Throughout time, the album did not lose its cultural and social relevance and was re-introduced to successive generations. As an example, even two decades after its original release, Rolling Stone published a celebrated cover showing Simpsons character Homer Simpson in a re-make of the cover of the album. Also the photo used on the single "Born in the U.S.A" was featured on the cover of the Rolling Stone issue from November 1990, the one that covered the 1980s calling Springsteen "Voice of the Decade".

In the late 1980s, the Nickelodeon game show Double Dare gave away guitars as prizes. When one of the stage hands was shown with the guitar, he would be wearing jeans with a red hat in his back pocket, mimicking the classic album cover image.
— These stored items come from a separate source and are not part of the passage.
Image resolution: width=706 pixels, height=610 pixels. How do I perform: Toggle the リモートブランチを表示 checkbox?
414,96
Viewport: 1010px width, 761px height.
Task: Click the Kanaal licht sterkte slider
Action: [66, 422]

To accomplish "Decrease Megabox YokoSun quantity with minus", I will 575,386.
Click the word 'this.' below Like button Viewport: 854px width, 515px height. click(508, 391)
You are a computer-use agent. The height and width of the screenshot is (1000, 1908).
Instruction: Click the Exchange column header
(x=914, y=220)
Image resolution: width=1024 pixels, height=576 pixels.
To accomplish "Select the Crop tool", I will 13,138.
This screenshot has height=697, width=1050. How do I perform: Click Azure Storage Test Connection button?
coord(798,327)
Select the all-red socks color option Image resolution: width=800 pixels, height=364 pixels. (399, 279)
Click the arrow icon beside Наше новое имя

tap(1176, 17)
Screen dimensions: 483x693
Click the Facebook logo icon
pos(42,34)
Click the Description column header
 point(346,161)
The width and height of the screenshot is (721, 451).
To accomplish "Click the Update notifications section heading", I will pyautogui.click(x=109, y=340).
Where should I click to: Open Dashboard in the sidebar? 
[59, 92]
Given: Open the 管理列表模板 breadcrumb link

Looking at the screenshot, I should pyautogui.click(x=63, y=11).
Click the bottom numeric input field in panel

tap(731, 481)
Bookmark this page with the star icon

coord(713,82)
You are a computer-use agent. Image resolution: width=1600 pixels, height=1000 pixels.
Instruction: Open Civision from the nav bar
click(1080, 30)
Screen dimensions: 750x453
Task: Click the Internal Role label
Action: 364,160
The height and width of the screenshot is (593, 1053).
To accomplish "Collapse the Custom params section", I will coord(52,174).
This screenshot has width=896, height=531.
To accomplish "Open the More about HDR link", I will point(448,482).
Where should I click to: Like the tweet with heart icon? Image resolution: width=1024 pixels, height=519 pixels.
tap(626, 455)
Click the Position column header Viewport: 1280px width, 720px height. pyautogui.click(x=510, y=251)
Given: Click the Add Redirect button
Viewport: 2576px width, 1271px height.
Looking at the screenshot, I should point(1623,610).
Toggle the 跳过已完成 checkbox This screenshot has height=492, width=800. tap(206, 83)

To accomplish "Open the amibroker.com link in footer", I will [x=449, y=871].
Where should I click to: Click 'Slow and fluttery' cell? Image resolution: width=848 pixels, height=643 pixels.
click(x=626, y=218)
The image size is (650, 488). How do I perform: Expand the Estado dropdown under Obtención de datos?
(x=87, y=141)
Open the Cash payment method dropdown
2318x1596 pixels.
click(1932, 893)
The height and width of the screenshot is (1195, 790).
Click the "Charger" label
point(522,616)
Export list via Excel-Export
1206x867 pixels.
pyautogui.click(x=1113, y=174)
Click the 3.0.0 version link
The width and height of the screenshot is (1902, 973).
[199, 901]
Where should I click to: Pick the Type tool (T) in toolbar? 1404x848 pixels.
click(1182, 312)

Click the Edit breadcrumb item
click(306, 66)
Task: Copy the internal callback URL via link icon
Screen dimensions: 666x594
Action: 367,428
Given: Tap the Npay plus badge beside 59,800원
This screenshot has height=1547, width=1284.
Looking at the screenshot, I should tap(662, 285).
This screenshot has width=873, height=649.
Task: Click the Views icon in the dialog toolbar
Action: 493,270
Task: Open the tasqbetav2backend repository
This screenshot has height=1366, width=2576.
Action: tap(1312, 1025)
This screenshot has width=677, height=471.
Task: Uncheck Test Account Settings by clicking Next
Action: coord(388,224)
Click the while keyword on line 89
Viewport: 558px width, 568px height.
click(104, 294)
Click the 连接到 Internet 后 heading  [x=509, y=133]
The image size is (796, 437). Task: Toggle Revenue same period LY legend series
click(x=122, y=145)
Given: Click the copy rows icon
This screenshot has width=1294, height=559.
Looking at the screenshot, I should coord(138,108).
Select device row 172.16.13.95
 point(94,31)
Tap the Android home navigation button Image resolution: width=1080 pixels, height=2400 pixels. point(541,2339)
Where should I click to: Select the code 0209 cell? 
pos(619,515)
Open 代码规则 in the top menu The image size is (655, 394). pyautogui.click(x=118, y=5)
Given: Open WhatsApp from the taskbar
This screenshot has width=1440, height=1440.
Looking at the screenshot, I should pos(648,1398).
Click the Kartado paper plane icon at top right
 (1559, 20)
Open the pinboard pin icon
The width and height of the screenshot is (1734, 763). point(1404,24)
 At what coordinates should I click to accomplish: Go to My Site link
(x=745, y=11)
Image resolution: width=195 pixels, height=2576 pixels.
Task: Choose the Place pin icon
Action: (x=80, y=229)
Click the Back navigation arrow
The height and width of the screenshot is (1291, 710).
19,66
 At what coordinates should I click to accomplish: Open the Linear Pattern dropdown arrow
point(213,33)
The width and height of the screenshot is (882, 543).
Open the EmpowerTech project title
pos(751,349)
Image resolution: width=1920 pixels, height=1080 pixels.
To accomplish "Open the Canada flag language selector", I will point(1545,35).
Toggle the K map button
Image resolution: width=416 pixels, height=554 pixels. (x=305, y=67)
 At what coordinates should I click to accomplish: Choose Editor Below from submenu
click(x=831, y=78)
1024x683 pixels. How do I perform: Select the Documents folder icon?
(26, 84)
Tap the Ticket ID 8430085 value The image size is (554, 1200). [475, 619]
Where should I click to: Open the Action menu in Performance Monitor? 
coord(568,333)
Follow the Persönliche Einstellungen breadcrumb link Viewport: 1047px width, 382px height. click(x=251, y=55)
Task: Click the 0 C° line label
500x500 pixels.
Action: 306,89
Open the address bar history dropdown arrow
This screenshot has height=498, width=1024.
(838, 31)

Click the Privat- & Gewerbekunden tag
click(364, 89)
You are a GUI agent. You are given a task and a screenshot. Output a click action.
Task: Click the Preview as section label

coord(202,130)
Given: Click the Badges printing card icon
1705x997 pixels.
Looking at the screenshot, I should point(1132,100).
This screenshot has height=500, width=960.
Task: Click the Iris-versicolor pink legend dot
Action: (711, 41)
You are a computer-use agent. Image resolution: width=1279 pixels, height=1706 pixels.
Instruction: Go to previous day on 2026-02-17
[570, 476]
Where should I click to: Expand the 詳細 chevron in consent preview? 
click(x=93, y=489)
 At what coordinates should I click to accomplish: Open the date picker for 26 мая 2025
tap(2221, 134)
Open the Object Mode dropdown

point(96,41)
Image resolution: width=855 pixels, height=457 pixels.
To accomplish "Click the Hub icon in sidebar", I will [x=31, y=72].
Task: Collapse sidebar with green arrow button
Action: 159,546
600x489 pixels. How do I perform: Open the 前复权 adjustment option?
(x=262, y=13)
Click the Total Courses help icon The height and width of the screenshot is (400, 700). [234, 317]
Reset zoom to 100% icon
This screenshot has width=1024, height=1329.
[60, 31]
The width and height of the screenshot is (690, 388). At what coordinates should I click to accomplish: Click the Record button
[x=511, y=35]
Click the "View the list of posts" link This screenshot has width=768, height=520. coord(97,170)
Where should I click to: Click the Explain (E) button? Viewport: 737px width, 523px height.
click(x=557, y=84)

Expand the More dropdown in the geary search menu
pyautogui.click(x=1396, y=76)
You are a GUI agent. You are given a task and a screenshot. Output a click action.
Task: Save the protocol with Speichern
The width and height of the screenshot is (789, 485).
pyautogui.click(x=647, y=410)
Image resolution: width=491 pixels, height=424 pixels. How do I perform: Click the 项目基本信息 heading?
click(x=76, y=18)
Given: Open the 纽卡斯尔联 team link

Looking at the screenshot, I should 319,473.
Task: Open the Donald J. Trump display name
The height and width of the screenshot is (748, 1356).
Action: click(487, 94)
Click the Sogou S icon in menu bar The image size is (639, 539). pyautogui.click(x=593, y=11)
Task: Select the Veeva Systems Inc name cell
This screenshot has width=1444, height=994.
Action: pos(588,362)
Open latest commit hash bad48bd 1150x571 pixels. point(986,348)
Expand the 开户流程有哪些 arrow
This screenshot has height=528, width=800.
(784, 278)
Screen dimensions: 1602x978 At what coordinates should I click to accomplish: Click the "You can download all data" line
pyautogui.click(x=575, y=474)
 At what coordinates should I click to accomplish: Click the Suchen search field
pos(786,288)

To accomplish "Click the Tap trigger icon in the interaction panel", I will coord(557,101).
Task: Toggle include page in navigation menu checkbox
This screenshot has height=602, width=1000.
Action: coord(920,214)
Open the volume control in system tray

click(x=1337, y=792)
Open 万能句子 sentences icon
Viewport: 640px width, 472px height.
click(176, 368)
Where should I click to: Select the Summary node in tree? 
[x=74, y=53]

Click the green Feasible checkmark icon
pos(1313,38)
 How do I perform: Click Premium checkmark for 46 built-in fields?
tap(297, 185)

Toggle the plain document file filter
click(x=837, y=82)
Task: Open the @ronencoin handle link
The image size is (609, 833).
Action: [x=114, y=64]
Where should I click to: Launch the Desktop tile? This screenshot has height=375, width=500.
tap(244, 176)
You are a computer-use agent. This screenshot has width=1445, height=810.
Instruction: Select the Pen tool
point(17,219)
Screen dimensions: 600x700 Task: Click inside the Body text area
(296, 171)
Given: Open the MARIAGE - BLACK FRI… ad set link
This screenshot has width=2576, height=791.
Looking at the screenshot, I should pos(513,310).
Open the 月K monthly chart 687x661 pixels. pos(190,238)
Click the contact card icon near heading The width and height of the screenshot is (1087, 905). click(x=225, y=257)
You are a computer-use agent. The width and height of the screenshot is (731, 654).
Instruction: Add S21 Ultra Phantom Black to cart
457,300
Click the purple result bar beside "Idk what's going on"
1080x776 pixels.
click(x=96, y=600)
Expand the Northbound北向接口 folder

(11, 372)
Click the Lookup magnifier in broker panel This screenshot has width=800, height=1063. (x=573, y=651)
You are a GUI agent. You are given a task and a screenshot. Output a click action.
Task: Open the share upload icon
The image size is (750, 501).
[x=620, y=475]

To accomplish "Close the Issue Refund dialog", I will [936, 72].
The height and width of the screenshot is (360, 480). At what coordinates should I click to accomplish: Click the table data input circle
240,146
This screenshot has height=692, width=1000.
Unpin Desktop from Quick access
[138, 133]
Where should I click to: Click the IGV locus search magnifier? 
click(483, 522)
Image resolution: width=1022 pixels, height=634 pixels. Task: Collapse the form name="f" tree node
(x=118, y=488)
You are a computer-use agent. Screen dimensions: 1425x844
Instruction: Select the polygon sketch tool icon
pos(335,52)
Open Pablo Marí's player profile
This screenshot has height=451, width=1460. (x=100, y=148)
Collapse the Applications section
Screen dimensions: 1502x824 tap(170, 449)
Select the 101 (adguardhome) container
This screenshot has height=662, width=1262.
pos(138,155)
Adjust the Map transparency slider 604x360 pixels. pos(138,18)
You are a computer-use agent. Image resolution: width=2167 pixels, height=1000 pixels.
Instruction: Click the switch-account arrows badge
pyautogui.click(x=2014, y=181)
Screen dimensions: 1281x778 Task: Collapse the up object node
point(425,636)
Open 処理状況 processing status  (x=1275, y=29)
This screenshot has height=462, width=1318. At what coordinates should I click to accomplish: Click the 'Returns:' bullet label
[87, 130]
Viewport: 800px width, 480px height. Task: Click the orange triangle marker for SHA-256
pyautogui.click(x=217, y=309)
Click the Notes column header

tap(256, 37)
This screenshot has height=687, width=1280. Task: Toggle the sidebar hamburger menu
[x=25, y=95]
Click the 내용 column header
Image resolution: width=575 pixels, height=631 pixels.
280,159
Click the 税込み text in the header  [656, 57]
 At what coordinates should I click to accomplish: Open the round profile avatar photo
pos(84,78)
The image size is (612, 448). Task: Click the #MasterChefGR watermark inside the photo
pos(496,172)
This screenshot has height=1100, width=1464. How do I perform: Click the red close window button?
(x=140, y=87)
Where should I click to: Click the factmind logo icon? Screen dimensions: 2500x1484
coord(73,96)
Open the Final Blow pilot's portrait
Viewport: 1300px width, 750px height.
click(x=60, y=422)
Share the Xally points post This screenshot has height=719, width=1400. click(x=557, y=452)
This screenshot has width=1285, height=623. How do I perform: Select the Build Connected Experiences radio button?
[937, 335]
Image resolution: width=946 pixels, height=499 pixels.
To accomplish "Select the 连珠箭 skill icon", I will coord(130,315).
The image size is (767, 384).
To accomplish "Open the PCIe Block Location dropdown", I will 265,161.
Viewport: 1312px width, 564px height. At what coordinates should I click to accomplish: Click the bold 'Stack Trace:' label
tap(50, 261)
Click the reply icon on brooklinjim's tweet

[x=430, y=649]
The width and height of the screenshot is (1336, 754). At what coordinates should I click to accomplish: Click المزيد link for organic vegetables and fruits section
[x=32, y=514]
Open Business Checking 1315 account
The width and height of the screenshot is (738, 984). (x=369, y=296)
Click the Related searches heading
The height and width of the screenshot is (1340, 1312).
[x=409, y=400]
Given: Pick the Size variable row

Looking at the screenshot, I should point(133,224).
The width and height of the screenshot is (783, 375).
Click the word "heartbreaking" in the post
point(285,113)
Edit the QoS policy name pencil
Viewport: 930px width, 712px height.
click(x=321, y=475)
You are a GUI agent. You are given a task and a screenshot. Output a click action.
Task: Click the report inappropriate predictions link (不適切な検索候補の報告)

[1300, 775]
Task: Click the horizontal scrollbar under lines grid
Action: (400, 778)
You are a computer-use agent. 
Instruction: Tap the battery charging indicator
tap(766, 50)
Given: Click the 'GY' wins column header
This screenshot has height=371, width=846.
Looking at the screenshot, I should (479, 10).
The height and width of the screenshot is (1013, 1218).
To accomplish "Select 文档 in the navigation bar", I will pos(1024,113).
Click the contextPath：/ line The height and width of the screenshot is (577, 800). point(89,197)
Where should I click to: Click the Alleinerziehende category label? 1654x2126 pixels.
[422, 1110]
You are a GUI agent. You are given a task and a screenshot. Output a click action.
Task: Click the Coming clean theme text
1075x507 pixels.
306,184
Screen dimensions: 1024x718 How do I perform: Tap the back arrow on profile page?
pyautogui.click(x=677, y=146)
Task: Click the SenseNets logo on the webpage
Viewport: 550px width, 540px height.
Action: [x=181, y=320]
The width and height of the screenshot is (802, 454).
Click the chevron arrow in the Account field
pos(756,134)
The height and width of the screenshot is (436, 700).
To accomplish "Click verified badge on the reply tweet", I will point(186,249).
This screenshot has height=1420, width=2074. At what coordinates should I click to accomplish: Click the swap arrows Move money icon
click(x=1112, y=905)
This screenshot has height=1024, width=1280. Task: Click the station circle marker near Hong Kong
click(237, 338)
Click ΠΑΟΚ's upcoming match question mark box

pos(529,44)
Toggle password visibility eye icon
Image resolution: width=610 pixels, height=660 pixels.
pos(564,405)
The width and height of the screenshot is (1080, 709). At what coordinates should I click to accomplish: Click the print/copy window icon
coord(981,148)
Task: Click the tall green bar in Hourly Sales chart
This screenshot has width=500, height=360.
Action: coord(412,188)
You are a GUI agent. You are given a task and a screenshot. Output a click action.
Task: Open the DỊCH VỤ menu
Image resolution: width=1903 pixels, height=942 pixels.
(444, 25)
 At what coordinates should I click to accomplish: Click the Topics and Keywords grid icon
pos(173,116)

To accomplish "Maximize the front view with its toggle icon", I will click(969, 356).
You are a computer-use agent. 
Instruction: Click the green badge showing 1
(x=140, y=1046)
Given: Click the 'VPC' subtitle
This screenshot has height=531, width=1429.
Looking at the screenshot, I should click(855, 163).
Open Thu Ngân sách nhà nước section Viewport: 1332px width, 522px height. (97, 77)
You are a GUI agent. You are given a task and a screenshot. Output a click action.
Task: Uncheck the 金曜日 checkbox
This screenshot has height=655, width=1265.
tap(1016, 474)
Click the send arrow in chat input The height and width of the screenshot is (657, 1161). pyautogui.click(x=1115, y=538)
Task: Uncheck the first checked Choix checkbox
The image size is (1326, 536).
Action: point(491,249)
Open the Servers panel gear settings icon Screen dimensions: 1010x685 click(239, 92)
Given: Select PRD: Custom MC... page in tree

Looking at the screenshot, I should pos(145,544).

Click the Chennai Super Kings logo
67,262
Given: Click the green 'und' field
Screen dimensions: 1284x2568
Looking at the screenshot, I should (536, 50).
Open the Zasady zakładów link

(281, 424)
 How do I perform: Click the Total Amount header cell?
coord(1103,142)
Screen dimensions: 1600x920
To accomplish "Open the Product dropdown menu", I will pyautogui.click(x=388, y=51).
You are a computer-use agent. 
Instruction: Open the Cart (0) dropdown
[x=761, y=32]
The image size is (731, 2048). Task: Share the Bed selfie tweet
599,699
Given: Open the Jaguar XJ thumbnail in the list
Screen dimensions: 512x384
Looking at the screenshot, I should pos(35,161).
Springsteen himself noted in his 1998 book Songs: "For years after the release of the album, at Halloween, I had little kids in red bandannas knocking on at my door... singing, I was born in the U.S.A. They were not particularly well-versed in the Had a brother at Khe Sahn lyric."

The opening number of the 62nd Primetime Emmy Awards featured host Jimmy Fallon singing "Born to Run" and wearing a white T-shirt and blue jeans with a red hat in the back pocket, imitating Springsteen's pose in front of an American flag.

Many of the album songs also became concert staples for Springsteen' live shows. All of them were first performed during the "Born in the U.S.A. Tour". The album was performed in its entirety for the first time on October 3 and again on October 9, 2009 at Giants Stadium in East Rutherford, New Jersey, with the second performance marking the final concert at that stadium before it was torn down.